WHAT NEEDS TO BE DONE:
Your answer should consist only of the line with "Instruction: Select the table grid view icon" and the lines after it, reproduced exactly through the end of the entries below.
DATA FOR ANALYSIS Start Marker
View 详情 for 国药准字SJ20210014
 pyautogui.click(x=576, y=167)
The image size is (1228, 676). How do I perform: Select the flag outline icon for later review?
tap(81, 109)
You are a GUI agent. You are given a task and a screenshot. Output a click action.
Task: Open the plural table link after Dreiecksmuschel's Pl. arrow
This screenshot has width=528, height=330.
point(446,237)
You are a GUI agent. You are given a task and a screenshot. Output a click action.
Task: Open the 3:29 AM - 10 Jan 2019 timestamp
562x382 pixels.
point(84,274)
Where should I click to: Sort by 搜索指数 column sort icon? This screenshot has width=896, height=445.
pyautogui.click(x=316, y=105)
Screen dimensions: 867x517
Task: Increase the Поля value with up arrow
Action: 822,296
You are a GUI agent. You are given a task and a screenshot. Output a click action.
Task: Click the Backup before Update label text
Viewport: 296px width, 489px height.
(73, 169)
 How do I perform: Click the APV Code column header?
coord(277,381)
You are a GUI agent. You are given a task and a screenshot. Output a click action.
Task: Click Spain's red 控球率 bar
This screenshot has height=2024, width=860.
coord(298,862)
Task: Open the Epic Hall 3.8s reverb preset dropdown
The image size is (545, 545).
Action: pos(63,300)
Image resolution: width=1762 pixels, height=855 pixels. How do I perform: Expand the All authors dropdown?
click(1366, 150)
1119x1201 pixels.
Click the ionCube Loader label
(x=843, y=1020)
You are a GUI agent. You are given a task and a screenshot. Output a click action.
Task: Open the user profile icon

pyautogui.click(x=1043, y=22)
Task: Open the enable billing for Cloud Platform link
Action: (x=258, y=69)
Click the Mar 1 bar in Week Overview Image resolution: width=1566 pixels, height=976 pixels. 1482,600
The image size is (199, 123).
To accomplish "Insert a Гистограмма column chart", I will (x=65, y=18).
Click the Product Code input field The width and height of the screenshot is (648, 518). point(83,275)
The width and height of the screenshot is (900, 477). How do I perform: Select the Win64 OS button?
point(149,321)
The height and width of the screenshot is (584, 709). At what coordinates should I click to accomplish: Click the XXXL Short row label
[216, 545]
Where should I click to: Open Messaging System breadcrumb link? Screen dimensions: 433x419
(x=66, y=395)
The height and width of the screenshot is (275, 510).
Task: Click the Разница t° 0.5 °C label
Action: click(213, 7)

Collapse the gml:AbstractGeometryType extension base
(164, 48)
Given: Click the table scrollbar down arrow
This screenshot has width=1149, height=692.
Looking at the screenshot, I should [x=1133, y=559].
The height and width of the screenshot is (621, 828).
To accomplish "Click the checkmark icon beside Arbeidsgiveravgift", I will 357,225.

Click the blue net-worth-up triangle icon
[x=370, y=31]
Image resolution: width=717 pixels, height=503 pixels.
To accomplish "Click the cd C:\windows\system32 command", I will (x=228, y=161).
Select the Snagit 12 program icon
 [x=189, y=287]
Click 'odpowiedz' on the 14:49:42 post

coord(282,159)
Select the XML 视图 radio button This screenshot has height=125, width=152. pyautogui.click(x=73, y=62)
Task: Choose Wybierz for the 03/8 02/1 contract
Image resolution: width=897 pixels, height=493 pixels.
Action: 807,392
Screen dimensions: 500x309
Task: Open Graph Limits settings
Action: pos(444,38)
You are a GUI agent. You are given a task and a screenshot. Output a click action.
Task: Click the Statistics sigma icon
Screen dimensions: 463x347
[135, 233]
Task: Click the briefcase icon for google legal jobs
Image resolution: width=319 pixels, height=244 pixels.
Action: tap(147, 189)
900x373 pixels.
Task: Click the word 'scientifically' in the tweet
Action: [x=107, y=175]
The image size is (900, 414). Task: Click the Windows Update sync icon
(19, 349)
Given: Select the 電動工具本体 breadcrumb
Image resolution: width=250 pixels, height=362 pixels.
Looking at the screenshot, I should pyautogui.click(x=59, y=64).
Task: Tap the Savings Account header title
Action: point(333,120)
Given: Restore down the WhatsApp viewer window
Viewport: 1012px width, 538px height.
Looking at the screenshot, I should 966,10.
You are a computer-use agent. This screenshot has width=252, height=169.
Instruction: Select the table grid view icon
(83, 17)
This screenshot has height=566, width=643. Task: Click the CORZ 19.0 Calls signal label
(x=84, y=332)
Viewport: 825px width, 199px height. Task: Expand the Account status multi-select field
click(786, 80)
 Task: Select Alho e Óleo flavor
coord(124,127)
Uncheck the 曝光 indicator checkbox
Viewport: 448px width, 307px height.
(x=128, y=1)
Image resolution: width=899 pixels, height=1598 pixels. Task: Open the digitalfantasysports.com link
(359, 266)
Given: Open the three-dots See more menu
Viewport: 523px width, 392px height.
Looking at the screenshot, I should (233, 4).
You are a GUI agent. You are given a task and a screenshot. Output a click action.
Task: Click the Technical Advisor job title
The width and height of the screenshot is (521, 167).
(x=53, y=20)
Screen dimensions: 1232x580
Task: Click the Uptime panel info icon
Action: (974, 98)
DATA FOR ANALYSIS End Marker
SOLUTION:
Instruction: Select the table grid view icon
(83, 17)
This screenshot has height=566, width=643. Task: Click the CORZ 19.0 Calls signal label
(x=84, y=332)
Viewport: 825px width, 199px height. Task: Expand the Account status multi-select field
click(786, 80)
 Task: Select Alho e Óleo flavor
coord(124,127)
Uncheck the 曝光 indicator checkbox
Viewport: 448px width, 307px height.
(x=128, y=1)
Image resolution: width=899 pixels, height=1598 pixels. Task: Open the digitalfantasysports.com link
(359, 266)
Given: Open the three-dots See more menu
Viewport: 523px width, 392px height.
Looking at the screenshot, I should (233, 4).
You are a GUI agent. You are given a task and a screenshot. Output a click action.
Task: Click the Technical Advisor job title
The width and height of the screenshot is (521, 167).
(x=53, y=20)
Screen dimensions: 1232x580
Task: Click the Uptime panel info icon
Action: (974, 98)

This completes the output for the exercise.